CENP-50 is required for papilloma development in the two-stage skin carcinogenesis model

Megumi Saito  1 Naoko Kagawa  2 Kazuhiro Okumura  1 Haruka Munakata  1 Eriko Isogai  1 Tatsuo Fukagawa  2   3 Yuichi Wakabayashi  1
Affiliations

CENP-50 is required for papilloma development in the two-stage skin carcinogenesis model

Megumi Saito et al. Cancer Sci. 2020 Aug.

Abstract

CENP-50/U is a component of the CENP-O complex (CENP-O/P/Q/R/U) and localizes to the centromere throughout the cell cycle. Aberrant expression of CENP-50/U has been reported in many types of cancers.
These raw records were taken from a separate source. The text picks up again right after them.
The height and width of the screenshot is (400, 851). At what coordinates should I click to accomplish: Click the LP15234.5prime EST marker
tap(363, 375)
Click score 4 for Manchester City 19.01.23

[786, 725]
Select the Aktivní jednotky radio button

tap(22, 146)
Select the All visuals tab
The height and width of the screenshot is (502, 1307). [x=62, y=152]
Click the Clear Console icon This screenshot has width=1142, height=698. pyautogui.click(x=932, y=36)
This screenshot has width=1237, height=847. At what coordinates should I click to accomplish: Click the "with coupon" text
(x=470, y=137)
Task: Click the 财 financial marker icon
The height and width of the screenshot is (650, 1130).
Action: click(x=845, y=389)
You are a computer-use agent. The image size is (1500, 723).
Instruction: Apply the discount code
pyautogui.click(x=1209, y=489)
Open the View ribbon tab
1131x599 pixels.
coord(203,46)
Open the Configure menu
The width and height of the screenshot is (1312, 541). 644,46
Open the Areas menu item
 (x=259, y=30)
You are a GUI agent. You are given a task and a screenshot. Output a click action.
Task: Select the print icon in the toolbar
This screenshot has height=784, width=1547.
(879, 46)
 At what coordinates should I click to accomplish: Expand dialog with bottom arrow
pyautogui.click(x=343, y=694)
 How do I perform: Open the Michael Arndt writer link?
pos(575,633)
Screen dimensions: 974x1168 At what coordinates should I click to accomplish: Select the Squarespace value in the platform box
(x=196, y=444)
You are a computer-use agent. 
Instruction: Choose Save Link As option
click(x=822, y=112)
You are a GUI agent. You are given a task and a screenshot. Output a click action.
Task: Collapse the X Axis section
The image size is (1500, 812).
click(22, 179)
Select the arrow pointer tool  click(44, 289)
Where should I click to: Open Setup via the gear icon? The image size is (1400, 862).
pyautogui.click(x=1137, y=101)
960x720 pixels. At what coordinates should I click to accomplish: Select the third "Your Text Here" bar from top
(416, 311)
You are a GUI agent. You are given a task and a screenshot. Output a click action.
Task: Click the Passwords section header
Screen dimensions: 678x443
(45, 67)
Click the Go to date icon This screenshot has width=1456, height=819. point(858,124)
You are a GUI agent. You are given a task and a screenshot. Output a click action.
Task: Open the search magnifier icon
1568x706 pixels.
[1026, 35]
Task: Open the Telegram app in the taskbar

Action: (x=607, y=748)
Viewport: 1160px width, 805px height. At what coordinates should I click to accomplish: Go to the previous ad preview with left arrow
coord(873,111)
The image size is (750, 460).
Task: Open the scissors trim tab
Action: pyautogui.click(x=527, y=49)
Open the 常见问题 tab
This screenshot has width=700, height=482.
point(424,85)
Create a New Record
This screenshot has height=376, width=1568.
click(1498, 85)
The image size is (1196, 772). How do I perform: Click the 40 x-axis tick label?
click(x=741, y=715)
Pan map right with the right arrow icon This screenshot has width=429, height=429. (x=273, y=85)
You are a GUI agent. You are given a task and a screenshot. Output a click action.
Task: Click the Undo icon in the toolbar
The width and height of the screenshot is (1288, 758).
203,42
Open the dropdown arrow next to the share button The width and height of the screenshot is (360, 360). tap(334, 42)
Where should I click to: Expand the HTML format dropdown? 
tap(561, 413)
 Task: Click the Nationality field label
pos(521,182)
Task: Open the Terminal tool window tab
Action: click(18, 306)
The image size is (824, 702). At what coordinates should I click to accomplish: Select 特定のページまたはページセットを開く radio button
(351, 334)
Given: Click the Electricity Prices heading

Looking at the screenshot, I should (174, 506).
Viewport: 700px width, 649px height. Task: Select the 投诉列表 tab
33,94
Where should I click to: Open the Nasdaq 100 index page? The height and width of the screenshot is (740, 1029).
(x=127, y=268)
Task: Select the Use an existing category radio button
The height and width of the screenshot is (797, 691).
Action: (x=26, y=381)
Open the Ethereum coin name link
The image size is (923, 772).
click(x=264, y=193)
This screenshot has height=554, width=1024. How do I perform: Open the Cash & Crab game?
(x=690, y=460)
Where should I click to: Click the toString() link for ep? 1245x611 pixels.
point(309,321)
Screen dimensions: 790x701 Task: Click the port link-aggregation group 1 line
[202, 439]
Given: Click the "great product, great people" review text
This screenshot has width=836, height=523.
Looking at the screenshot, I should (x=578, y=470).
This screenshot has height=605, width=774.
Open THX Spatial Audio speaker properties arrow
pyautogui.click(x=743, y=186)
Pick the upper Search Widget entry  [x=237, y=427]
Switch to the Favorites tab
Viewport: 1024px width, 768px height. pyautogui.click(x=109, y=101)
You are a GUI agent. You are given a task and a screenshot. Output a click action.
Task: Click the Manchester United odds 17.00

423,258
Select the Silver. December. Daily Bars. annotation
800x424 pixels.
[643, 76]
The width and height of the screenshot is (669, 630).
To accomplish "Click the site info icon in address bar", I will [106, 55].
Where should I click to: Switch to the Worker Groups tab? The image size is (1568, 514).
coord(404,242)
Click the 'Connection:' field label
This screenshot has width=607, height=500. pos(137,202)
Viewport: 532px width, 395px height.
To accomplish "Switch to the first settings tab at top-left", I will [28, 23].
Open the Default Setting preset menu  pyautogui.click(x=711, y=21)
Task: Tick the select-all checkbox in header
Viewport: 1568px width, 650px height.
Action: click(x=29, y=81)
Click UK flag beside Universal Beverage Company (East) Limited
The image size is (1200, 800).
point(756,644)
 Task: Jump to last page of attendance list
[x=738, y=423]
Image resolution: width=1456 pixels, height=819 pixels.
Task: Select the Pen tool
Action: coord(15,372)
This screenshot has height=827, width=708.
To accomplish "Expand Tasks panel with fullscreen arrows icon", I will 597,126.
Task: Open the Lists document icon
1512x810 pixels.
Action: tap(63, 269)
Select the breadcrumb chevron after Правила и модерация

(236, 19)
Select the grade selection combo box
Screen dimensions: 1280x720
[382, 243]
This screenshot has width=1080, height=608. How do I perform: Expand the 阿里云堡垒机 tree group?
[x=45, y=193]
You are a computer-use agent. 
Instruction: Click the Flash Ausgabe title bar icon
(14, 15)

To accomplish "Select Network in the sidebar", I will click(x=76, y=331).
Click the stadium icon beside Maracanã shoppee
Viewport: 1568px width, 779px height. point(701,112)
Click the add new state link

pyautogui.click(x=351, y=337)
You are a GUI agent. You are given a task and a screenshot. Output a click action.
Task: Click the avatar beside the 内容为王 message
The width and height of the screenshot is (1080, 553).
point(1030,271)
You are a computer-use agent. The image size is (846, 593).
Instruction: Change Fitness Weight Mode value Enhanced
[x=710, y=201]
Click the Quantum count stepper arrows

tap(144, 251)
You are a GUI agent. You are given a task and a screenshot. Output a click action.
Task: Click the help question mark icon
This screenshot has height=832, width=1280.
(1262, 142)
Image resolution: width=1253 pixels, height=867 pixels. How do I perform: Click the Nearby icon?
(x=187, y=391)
However, as Cenp-50/U-deficient mice die during early embryogenesis, its functions remain poorly understood in vivo. To investigate the role of Cenp-50/U in skin carcinogenesis, we generated Cenp-50/U conditional knockout (K14CreER -Cenp-50/Ufl/fl ) mice and subjected them to the 7,12-dimethylbenz(a)anthracene (DMBA)/terephthalic acid (TPA) chemical carcinogenesis protocol. As a result, early-stage papillomas decreased in Cenp-50/U-deficient mice. In contrast, Cenp-50/U-deficient mice demonstrated almost the same carcinoma incidence as control mice. Furthermore, mRNA expression analysis using DMBA/TPA-induced papillomas and carcinomas revealed that Cenp-50/U expression levels in papillomas were significantly higher than in carcinomas. These results suggest that Cenp-50/U functions mainly in early papilloma development and it has little effect on malignant conversion.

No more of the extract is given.